| Activity |
Your output should be the lines from the start of the data through the line containing "You are a computer-use agent. 768x1024", exactly and nothing more.

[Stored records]
=== Begin Enclosure ===
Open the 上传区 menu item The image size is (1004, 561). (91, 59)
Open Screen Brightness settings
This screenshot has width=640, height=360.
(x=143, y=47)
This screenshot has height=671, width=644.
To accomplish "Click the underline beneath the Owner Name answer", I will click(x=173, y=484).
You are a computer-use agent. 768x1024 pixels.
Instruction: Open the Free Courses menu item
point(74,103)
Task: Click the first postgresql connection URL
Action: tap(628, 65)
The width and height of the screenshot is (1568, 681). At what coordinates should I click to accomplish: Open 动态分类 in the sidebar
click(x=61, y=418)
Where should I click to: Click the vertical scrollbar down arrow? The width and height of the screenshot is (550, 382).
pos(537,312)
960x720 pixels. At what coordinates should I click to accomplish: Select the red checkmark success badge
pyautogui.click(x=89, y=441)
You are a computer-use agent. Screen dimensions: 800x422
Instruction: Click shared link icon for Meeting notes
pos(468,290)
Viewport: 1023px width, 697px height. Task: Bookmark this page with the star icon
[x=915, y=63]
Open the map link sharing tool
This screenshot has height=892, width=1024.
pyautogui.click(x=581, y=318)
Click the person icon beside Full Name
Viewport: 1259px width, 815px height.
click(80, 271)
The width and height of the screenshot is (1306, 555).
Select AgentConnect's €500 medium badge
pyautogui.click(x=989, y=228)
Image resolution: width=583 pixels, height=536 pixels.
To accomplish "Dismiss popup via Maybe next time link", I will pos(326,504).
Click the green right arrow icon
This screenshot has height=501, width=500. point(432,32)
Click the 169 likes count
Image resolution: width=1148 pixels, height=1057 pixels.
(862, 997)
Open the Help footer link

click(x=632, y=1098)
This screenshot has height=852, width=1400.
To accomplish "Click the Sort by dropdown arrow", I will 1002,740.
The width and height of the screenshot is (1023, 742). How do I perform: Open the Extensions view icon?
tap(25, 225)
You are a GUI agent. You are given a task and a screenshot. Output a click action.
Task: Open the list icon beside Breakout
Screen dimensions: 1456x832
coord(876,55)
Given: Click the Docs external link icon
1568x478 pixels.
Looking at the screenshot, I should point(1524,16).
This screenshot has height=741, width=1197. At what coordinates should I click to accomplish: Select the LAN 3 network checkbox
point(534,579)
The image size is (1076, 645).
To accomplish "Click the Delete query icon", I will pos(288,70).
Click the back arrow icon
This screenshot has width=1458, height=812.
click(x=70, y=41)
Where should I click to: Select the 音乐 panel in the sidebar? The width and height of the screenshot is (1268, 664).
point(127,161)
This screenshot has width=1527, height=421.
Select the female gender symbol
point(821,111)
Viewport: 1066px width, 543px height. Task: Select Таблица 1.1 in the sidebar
=== End Enclosure ===
| Response to the exercise |
Open the 上传区 menu item The image size is (1004, 561). (91, 59)
Open Screen Brightness settings
This screenshot has width=640, height=360.
(x=143, y=47)
This screenshot has height=671, width=644.
To accomplish "Click the underline beneath the Owner Name answer", I will click(x=173, y=484).
You are a computer-use agent. 768x1024 pixels.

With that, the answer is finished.